The expectation value of active nodes with different α values

Then, we tested the relationship of the expectation value of influence spread with different α in ca-HepTh. We compared the expectation value of influence spread with α = 0.2, α = 0.4, α = 0.6, α = 0.8 and α = 0, where we assigned the spread time step from 1 to 10 and node userID = 63113. The comparison is shown in Fig. 3. It can be seen that greater α, the greater expectation value under the CMDD, since the value of α is greater, the value of influence probabilities of nodes decreases slower.

It is known that the max-degree algorithm [25] is well regarded as the effective algorithm for the networks with power law distributions, and it sorts the nodes by the degree, and it selects k max degree nodes as seeds. Random algorithm selects k seeds randomly. Finally, we tested the effectiveness of Algorithm 1. In this experiment, we selected 20 seeds with Algorithm 1 with Depth = 1 and Depth = 2, the max-degree algorithm (denoted as Max-degree) and random algorithm (denoted as Random) to maximize the influence spread in ca-GrQc and p2p-Gnutella08 and set α = 0.4, t = 3. The depth in greedy algorithm means the max nodes distance we consider. If Depth = 1, we only consider the neighbors of active nodes. If Depth = 2, we consider not only the neighbors of active nodes but also the neighbors of their neighbors. Figure 4(a) shows that the greedy algorithm (denoted as Greedy) is better than Max-degree and outperforms Random. But in Fig. 4(b) and (c), the greedy algorithm is close to Max-degree, since the Inf v of node v is calculated by degree in our experiments, which verifies that our proposed CMDD model and the corresponding algorithm are feasible.

Fig. 4.
figure 4

Expectation value of active nodes with different algorithms inca-GrQc, p2p-Gnutella08 and ca-HepTh,

6 Conclusions and Future Works

In this paper, we redefined the node activate probability and proposed the CMDD, which is close to the real diffusion process. The CMDD reflects the change of probability with time step and new activated nodes, meanwhile it retains the cumulative effect and randomness. Then we proved the monotone and submodularity of this objective function and the greedy algorithm is used to approximate the optimal result.
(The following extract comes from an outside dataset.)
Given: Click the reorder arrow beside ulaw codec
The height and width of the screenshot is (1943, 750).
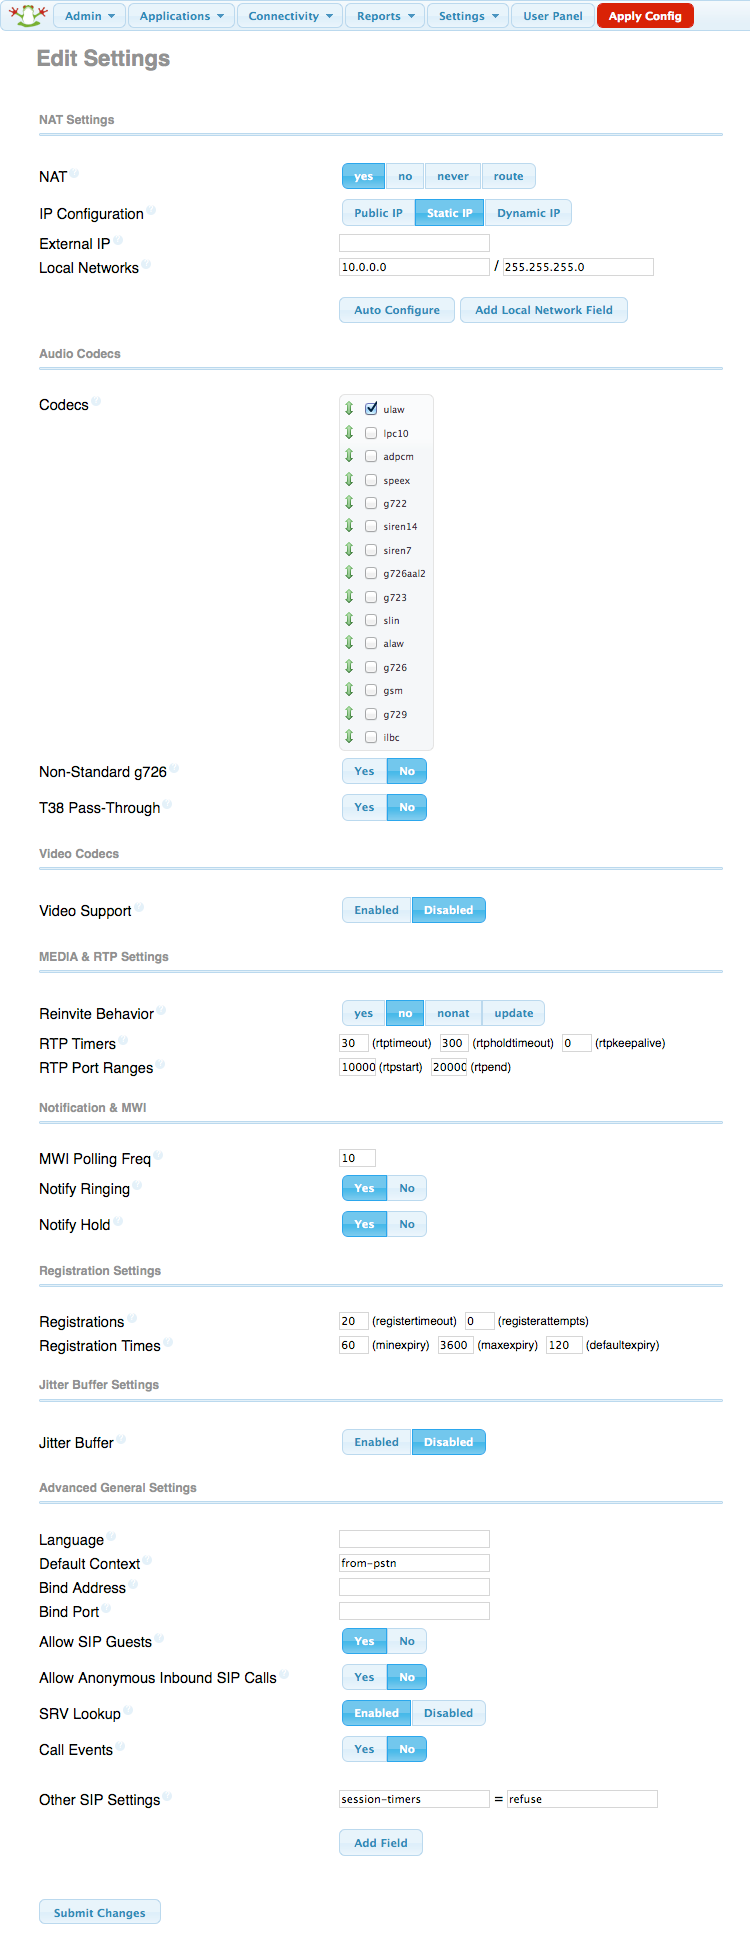Looking at the screenshot, I should pyautogui.click(x=349, y=408).
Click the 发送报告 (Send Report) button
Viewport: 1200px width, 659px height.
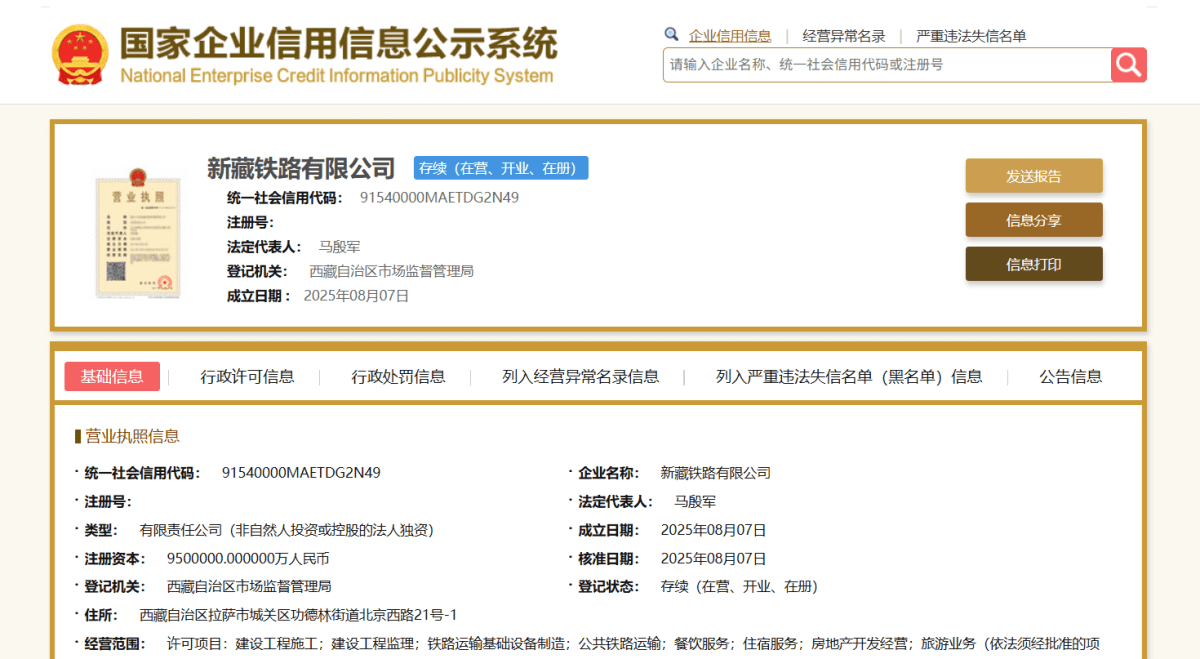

However, our algorithm is not far superior to max-degree algorithm on some datasets. It is because the Inf v of node v is calculated by degree in our experiments. We will extend our experiments to some real networks in which the Inf v is determined by some actual factor. Furthermore, employing a constant to describe the diffusion decay parameter has its limitations. The decay factor function that can better describe the real spread process in a social network is still worth discussing. These are our next research directions.